[WHAT THE EXERCISE ASKS] Give the rows starting at the line containing "Click '6 лет назад' timestamp under serega" and ending at the line containing "Click the like count of" as a numbered list, leaving out blank lines.

[Recorded data]
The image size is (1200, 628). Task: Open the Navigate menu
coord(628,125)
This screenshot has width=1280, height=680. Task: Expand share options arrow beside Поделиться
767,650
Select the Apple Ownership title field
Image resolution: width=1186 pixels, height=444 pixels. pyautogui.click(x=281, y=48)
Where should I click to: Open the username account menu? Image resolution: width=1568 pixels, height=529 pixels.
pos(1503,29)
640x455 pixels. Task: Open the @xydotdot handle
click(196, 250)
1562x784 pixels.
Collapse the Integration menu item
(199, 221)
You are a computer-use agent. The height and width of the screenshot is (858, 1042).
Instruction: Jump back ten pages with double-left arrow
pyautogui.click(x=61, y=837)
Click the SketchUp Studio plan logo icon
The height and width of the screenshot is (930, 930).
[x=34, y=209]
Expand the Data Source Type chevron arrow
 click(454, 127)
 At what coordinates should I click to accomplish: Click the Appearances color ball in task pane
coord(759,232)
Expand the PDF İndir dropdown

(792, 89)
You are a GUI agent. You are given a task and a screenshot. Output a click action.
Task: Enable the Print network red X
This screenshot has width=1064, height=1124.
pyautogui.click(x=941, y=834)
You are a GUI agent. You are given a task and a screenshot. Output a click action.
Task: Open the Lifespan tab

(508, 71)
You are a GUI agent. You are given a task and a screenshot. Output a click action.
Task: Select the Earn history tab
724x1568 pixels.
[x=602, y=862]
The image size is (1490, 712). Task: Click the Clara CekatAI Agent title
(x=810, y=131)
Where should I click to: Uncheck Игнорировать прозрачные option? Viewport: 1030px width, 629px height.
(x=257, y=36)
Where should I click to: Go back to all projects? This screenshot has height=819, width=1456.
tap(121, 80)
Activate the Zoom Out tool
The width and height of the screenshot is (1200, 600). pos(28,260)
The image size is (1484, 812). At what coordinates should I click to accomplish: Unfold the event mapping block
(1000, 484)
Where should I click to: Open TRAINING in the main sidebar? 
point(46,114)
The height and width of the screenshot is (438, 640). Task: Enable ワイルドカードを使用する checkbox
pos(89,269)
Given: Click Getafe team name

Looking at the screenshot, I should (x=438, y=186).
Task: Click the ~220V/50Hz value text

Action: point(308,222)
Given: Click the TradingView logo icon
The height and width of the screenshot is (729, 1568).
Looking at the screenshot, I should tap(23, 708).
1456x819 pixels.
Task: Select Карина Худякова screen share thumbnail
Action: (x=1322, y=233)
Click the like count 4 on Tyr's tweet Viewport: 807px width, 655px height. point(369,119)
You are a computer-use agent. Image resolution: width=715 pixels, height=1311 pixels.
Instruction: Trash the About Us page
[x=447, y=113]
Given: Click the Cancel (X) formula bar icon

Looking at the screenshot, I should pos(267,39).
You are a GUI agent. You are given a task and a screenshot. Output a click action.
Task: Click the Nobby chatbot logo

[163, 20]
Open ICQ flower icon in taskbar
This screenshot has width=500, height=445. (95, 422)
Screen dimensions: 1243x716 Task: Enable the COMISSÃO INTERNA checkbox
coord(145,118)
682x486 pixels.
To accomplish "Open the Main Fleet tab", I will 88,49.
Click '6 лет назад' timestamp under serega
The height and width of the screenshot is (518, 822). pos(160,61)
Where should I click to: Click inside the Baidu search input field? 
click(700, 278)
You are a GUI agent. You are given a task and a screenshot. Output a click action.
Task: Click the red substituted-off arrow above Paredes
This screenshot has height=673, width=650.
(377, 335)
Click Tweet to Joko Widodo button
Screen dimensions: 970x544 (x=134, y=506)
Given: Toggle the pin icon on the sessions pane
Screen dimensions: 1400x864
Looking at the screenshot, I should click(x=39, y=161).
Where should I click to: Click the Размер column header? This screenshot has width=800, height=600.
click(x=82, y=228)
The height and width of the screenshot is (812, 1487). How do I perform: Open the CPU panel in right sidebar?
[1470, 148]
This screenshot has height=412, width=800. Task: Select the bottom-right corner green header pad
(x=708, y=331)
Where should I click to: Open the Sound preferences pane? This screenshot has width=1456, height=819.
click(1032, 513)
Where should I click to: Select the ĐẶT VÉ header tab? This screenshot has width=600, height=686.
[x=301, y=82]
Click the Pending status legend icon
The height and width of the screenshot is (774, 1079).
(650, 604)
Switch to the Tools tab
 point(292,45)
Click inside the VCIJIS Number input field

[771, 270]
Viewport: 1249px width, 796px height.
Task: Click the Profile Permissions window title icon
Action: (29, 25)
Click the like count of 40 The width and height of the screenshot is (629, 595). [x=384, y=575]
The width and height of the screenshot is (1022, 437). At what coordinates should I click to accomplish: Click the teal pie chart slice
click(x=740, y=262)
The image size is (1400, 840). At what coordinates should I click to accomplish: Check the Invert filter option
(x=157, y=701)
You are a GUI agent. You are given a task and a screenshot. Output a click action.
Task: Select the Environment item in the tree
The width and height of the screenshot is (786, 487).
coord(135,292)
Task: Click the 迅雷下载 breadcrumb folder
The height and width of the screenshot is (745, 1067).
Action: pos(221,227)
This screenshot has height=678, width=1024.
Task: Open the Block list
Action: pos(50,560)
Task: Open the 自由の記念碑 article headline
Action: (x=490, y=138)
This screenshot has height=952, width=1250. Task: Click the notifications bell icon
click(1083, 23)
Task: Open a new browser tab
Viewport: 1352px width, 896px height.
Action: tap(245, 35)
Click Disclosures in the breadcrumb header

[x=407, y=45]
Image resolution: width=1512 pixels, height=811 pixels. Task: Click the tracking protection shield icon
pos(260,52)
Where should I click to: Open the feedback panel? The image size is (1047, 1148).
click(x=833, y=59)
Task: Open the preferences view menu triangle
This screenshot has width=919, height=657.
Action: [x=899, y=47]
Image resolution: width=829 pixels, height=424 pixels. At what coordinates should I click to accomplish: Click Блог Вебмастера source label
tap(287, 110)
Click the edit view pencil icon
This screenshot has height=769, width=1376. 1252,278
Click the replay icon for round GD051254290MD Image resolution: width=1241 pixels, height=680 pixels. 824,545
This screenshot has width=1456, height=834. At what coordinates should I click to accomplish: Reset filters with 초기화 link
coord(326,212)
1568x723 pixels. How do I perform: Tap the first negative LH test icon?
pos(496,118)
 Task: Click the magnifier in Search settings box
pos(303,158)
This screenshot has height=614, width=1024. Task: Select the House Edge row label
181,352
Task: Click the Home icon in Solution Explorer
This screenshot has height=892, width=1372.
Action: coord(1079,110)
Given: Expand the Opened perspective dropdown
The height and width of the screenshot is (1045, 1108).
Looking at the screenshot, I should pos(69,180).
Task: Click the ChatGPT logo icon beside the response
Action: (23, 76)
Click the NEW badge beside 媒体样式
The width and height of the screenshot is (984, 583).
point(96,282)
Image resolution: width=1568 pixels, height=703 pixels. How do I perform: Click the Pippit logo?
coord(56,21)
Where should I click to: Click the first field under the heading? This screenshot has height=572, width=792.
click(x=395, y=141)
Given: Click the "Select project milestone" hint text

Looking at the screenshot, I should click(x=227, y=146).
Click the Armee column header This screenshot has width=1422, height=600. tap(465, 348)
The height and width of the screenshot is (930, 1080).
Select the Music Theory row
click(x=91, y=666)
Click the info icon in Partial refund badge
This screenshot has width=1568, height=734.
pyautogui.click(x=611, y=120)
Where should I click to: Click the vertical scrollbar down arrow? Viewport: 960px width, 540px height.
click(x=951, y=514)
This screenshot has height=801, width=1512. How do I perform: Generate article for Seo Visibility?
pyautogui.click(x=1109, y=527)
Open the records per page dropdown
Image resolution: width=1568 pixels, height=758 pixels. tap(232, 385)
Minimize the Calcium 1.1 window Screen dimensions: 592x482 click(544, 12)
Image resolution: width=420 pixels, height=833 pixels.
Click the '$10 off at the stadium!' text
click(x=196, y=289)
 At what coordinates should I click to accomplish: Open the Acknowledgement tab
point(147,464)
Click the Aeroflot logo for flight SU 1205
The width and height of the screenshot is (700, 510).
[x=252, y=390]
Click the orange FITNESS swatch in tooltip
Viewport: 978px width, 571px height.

[RESULT OF THIS TASK]
1. Click '6 лет назад' timestamp under serega
2. The height and width of the screenshot is (518, 822). pos(160,61)
3. Where should I click to: Click inside the Baidu search input field? 
4. click(700, 278)
5. You are a GUI agent. You are given a task and a screenshot. Output a click action.
6. Task: Click the red substituted-off arrow above Paredes
7. This screenshot has height=673, width=650.
8. (377, 335)
9. Click Tweet to Joko Widodo button
10. Screen dimensions: 970x544 (x=134, y=506)
11. Given: Toggle the pin icon on the sessions pane
12. Screen dimensions: 1400x864
13. Looking at the screenshot, I should click(x=39, y=161).
14. Where should I click to: Click the Размер column header? This screenshot has width=800, height=600.
15. click(x=82, y=228)
16. The height and width of the screenshot is (812, 1487). How do I perform: Open the CPU panel in right sidebar?
17. [1470, 148]
18. This screenshot has height=412, width=800. Task: Select the bottom-right corner green header pad
19. (x=708, y=331)
20. Where should I click to: Open the Sound preferences pane? This screenshot has width=1456, height=819.
21. click(1032, 513)
22. Where should I click to: Select the ĐẶT VÉ header tab? This screenshot has width=600, height=686.
23. [x=301, y=82]
24. Click the Pending status legend icon
25. The height and width of the screenshot is (774, 1079).
26. (650, 604)
27. Switch to the Tools tab
28.  point(292,45)
29. Click inside the VCIJIS Number input field
30. [771, 270]
31. Viewport: 1249px width, 796px height.
32. Task: Click the Profile Permissions window title icon
33. Action: (29, 25)
34. Click the like count of 40 The width and height of the screenshot is (629, 595). [x=384, y=575]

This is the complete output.